Please repeat every entry exactly as given, apart from dropping the images.

── DATA SUPPLIED

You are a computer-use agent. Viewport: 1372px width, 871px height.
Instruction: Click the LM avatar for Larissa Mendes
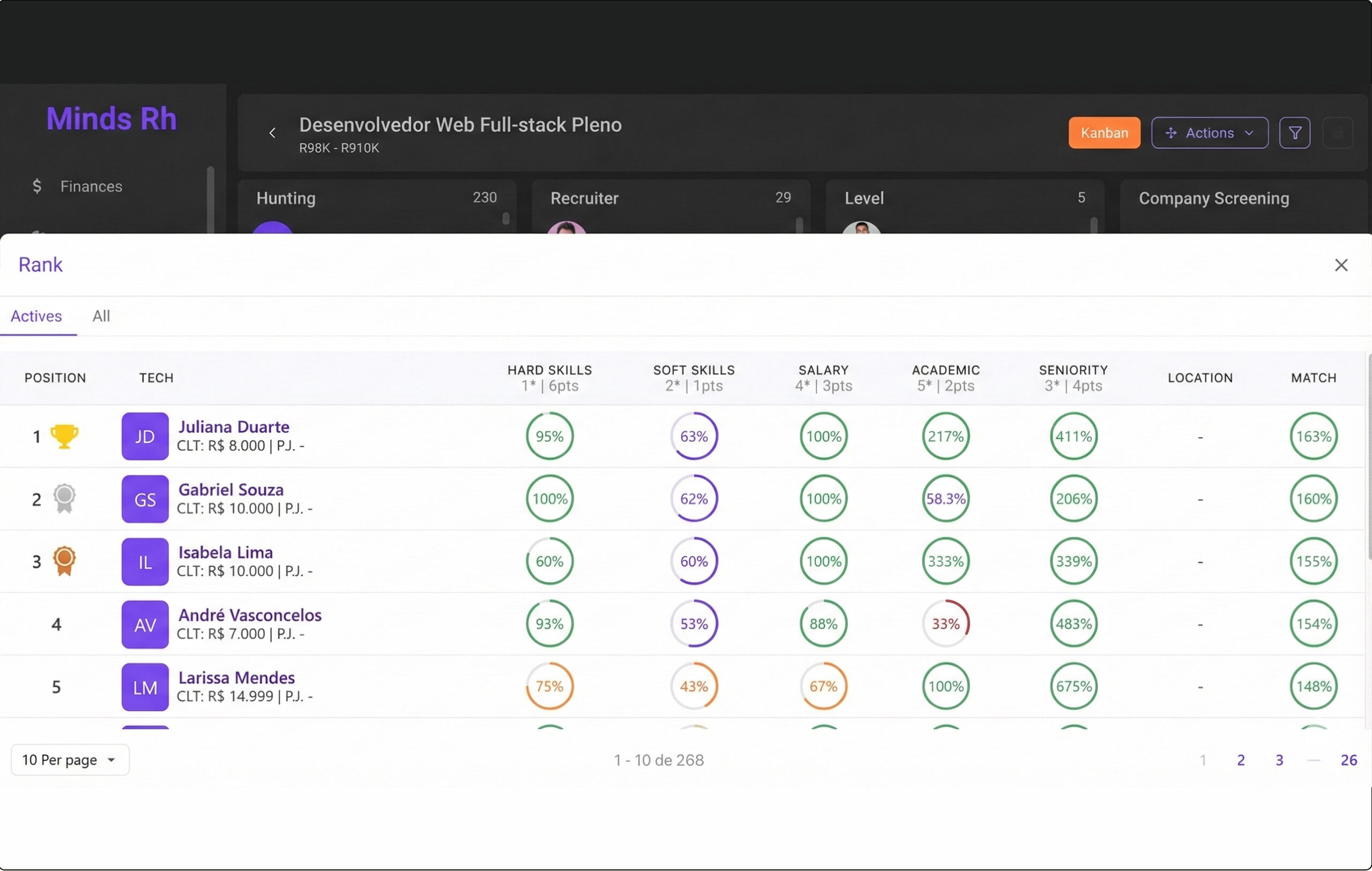(x=145, y=687)
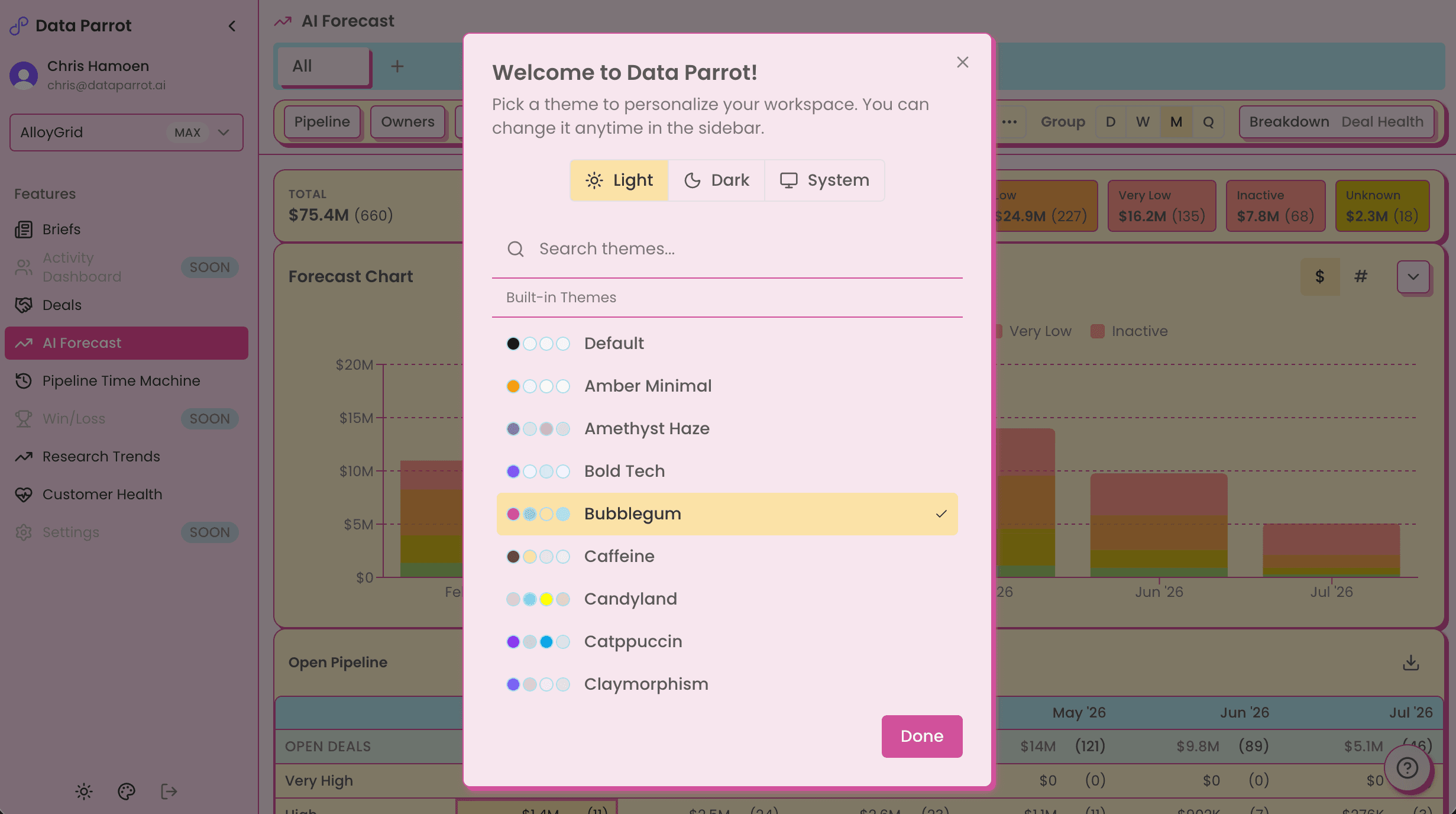Switch theme mode to Dark
Viewport: 1456px width, 814px height.
716,180
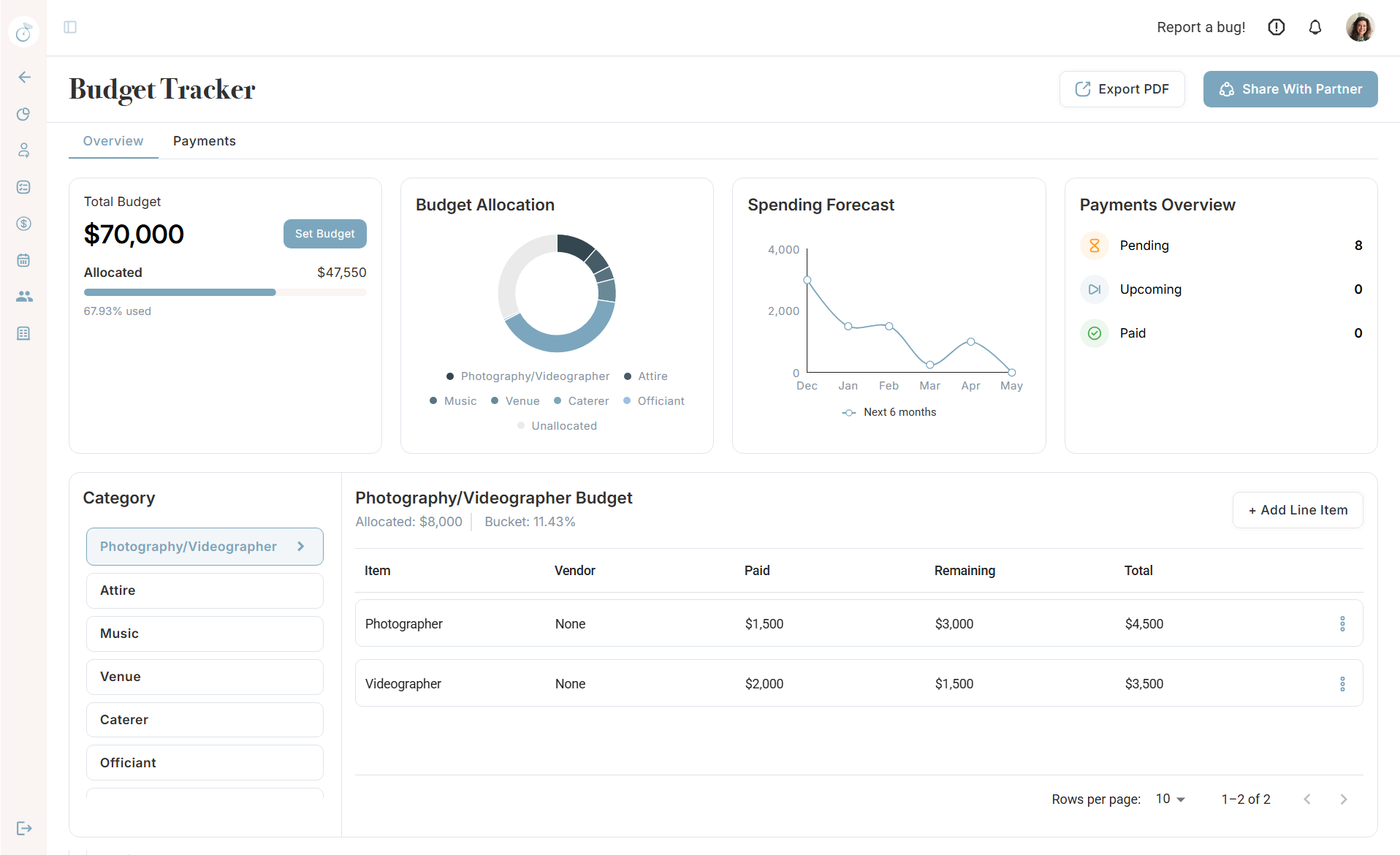This screenshot has width=1400, height=855.
Task: Click the logout icon at sidebar bottom
Action: (x=23, y=828)
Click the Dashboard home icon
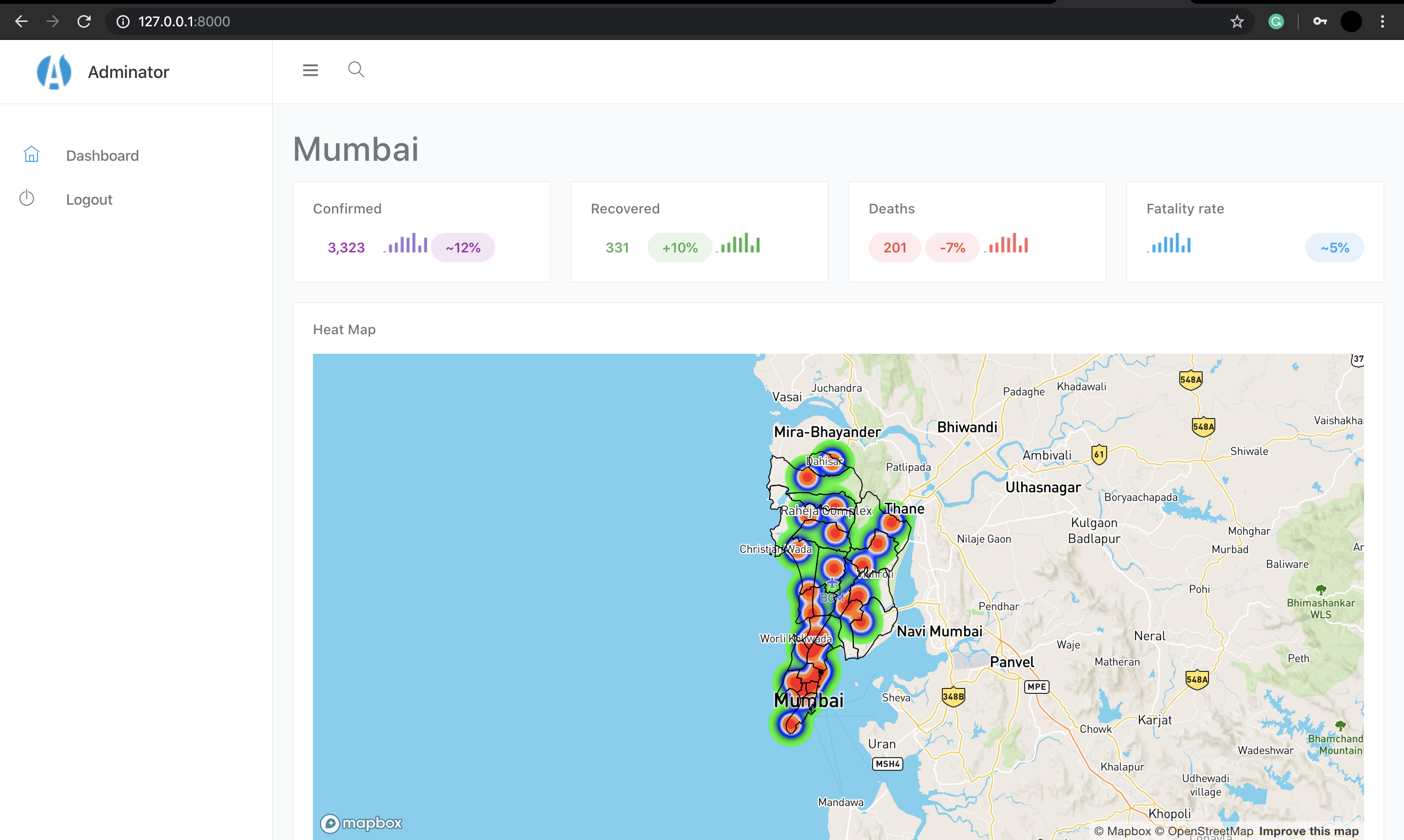This screenshot has height=840, width=1404. pyautogui.click(x=31, y=154)
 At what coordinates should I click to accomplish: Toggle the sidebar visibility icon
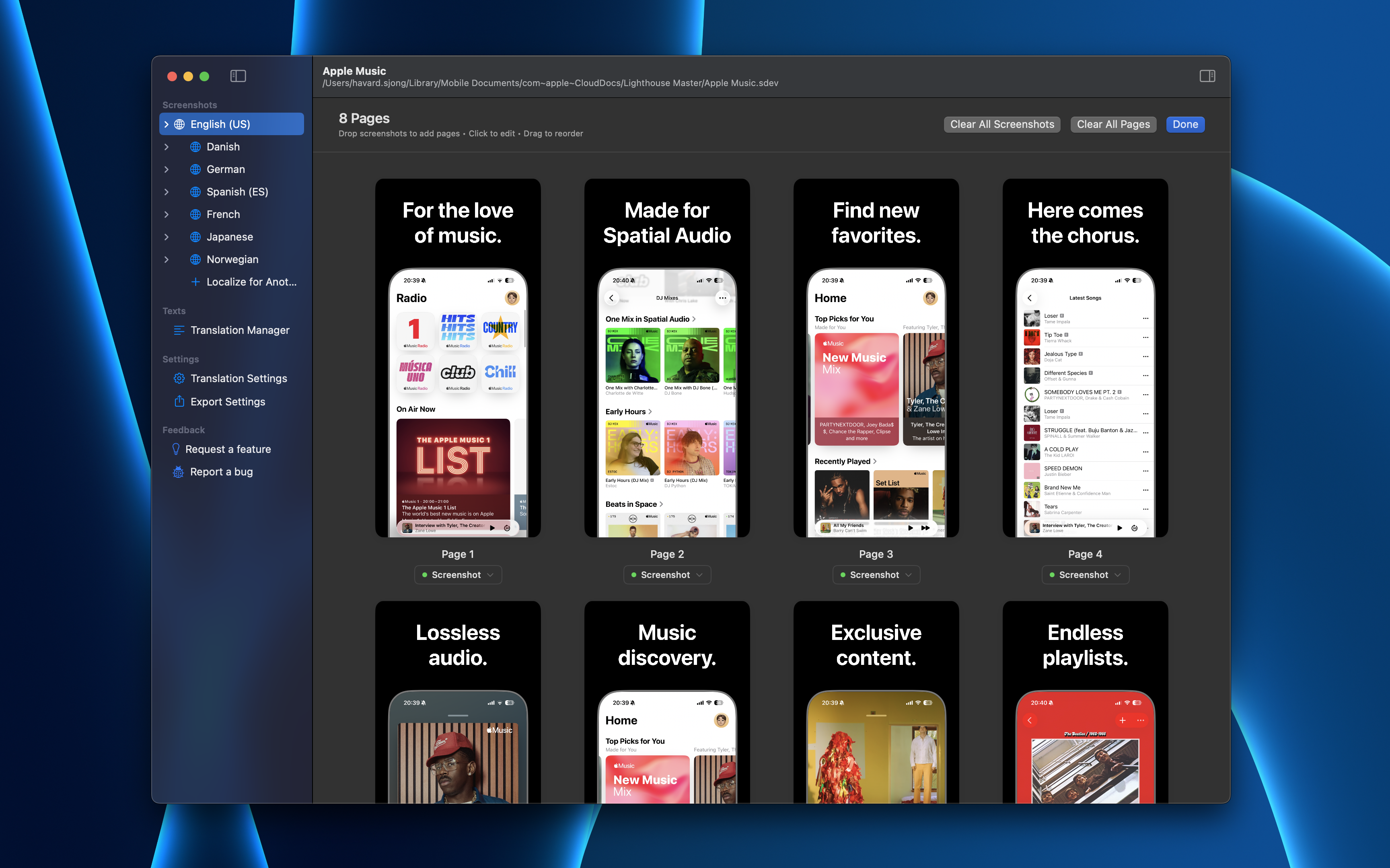238,76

────

**SOLUTION TO THE PROBLEM**
You are a computer-use agent. Viewport: 1372px width, 871px height.
Instruction: Click the LM avatar for Larissa Mendes
(x=145, y=687)
Switch theme mode to Dark
Viewport: 1456px width, 814px height.
716,180
This screenshot has width=1400, height=855.
Task: Click the logout icon at sidebar bottom
Action: (x=23, y=828)
Click the Dashboard home icon
This screenshot has height=840, width=1404. pyautogui.click(x=31, y=154)
 At what coordinates should I click to accomplish: Toggle the sidebar visibility icon
238,76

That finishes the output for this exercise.